Weight: 230 lbs
Age: 30 years old
Position: Power Forward
NBA experience: 9 years
Key stats: Patterson played in 63 games for the Oklahoma City Thunder last season, starting five. He averaged 3.6 points in 13.7 minutes per game, while adding 2.3 rebounds. Patterson shot 37.4% on 2-pointers (3.5 shot attempts per game) and 33.6% on 3-pointers (1.3 attempts per game).
Contract status: Patterson signed a veteran’s minimum one-year/$2,331,593 deal with the Clippers this summer.
Expectations for Patrick Patterson this season are low, as they should be. He is entering the twilight of his NBA career — this will be his tenth season with his fifth team — and is well into the declining period of his game. Patterson has seen a steady drop in production and scoring since the 2013-14 season. Even with his ability to adapt to the new game and stretch the floor, Pat has had trouble finding consistent court time in recent years. Last season was a good example, as he was a healthy scratch in multiple games for a Thunder team that lacked both outside shooting and power forward depth outside of Jerami Grant. They found that a midseason trade for Markieff Morris would better ail their woes rather than giving Patterson burn. They also felt that adding Clipper legend Mike Muscala this summer would be better than keeping Patterson (Editor’s Note: Though the parting could well have been based on Patterson’s asking out as well), and Muscala is not very good.

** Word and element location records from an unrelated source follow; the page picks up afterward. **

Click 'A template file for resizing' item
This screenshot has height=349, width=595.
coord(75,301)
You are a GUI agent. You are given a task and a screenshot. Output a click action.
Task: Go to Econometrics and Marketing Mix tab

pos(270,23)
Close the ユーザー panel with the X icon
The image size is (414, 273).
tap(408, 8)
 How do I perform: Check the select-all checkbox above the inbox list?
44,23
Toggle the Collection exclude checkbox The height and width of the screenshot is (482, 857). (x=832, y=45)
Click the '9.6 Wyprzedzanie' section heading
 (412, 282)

You may be asking yourself, “wait what happened to Patterson? He was good in both Houston and Toronto, right?” To which the answer is, yes he was. Pat was power forward who could stretch the floor, shoot at a high clip (career 36.7% three-point shooter), hustle, and wasn’t afraid to do the dirty work defensively. He averaged above 10 points a game in back-to-back seasons in Houston and just below that mark in Toronto a few times. He was also a key member of those early Toronto playoff runs from 2013-2017, averaging above 10 points a game in back-to-back series in 2014 and 2015. Once upon a time, Patterson was an above average forward with a modern game.
Maybe it’s age, maybe it’s because of the injuries Patterson has routinely sustained throughout his career, maybe it’s just a game speeding past him, or maybe it was a bad fit in OKC, but PatPat just hasn’t been an effective NBA player now for a few seasons. It was so bad in the Bible Belt that he didn’t get a single minute in their playoff series against the Trail Blazers, despite being fully healthy.

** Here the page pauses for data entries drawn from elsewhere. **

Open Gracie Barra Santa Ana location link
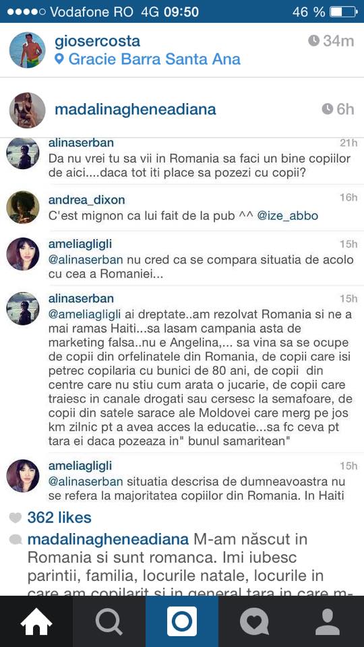 tap(154, 59)
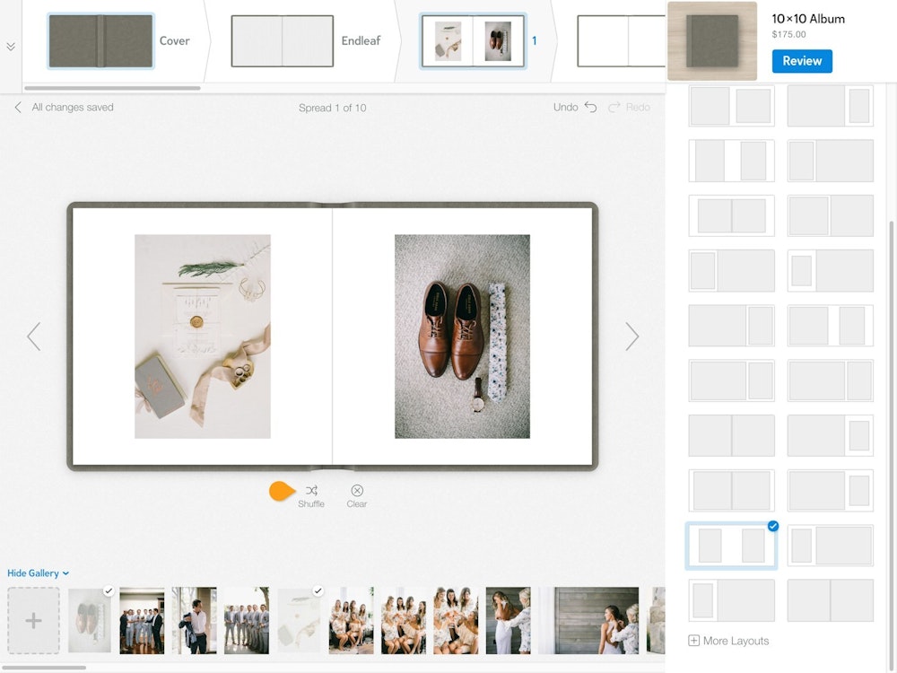Click the Clear spread icon
This screenshot has width=897, height=673.
(357, 491)
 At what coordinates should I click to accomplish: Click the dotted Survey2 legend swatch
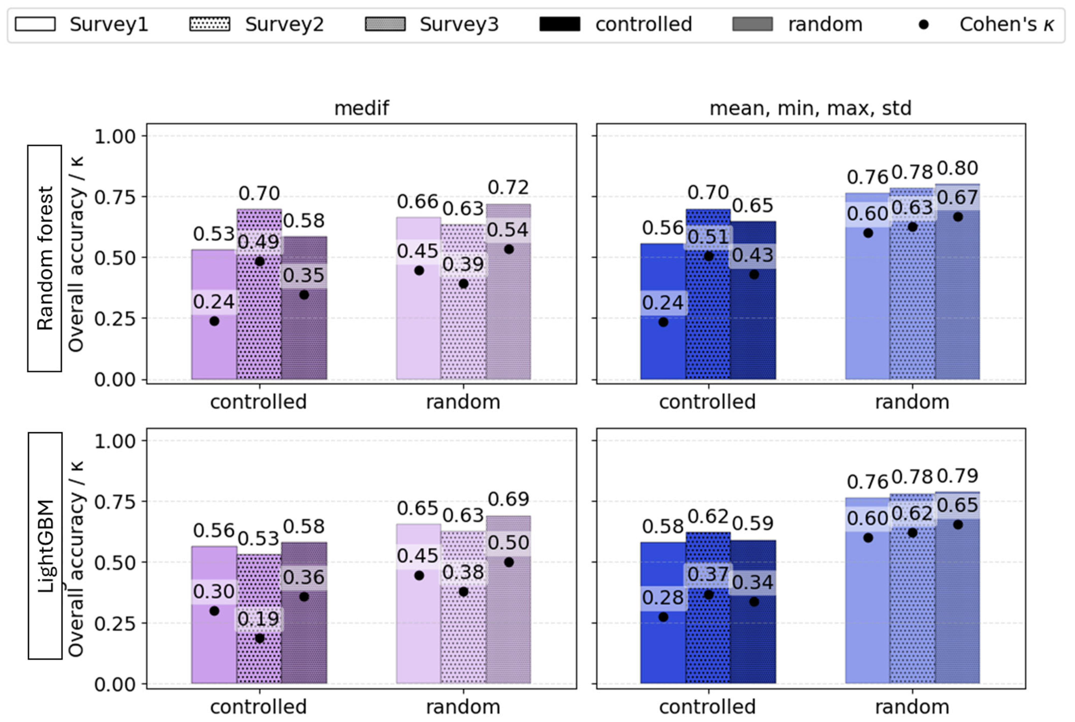(210, 24)
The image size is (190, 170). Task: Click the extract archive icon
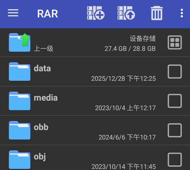pos(126,13)
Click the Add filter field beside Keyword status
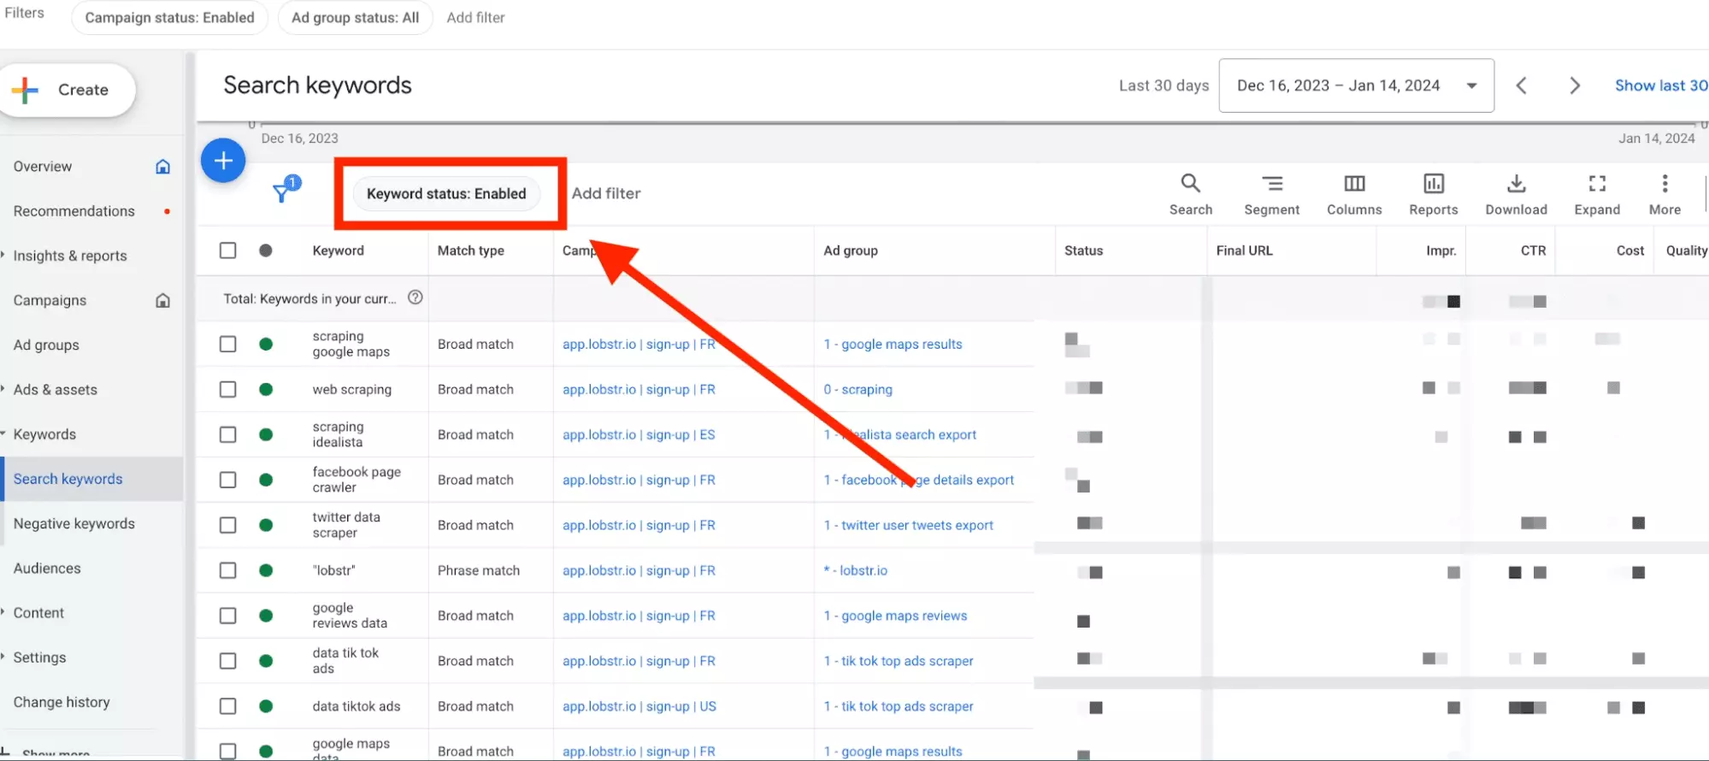This screenshot has height=761, width=1709. coord(606,193)
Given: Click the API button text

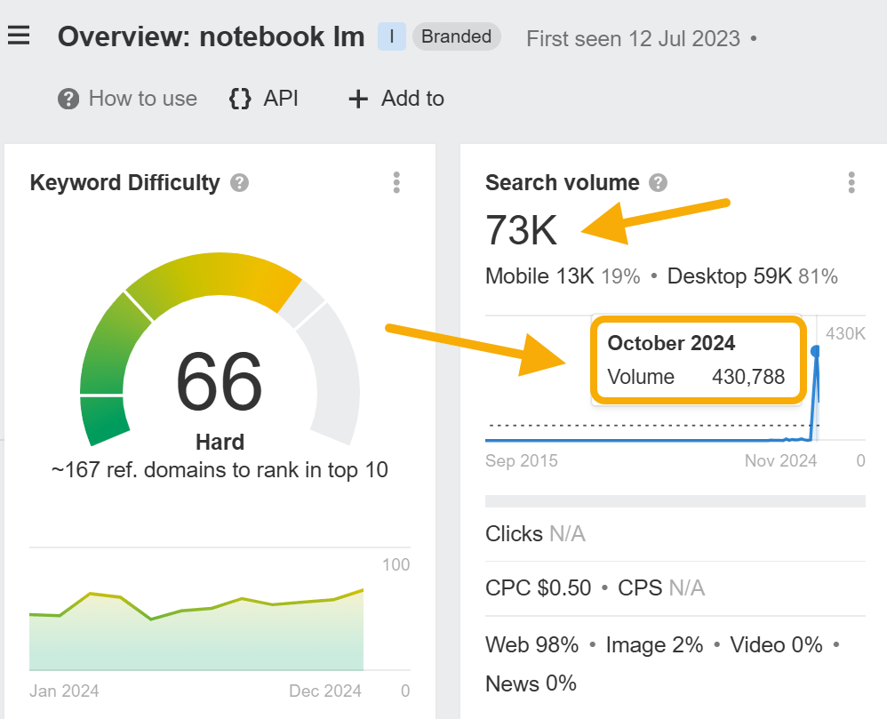Looking at the screenshot, I should [x=281, y=99].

In two seasons in OKC, Patterson had a combined net rating of -4.4, which is quite bad for a solid playoff team. Patterson has never been great defensively. He tries, but it’s to no avail most of the time. He’s 6’9” on a good day, so guarding big men consistently is a challenge, but he’s also fairly slow with his feet, so defending on the perimeter is tough as well. Does he get burned by a three or a quicker four, or does he get bodied in the paint by a bigger four or get switched onto a five? It’s tough to know what he can bring defensively in his year-30 season. Hopefully he can adjust and play well in spot minutes, but all signs point towards a struggle.
Where Patterson can help the Clippers, however, is offensively. While, again, he struggled mightily in OKC, Patterson was an offensive advanced stat darling in Toronto. He had three straight seasons — 2014-2017 — of an above 110 offensive rating with his peak only coming three seasons ago with a 114. Patterson knows how to shoot. This can’t be denied. He’s a great floor spacer who knows how to pick his spots and get in positions for a drive and kick. He’s also a solid pick and pop player who uses his big body to carve space on the perimeter, post screens, and fire away. Even in his first year with the Thunder, he still shot 38.6 percent from three on 2.1 attempts a game. Definitely nothing to shake your head at.

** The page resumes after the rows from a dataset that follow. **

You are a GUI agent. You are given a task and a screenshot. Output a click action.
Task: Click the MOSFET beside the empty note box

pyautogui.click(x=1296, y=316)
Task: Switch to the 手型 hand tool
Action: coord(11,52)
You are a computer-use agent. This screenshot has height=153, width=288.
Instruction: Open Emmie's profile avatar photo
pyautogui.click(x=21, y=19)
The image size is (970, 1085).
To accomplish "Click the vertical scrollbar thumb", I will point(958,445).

Patterson was brought in to L.A. to do just that. Play a few minutes a game if needed, and shoot a couple threes. If they go in? Fantastic. If not, it’s fine. He’ll only play a couple tics so guys like Moe Harkless, JaMychal Green, and Kawhi Leonard can get some quick rest. If he can make threes at a respectable rate and not play bad defense, Pat’s presence in a Clipper uniform won’t be a sour experience. Expectations are low, but he can help this team in minor ways if his shot is going down. I expect Pat to average around eight minutes a game and only appear in around 50% of the Clippers’ contests, if that. Anything more is found gold. Anything less is small potatoes and not that big of a deal.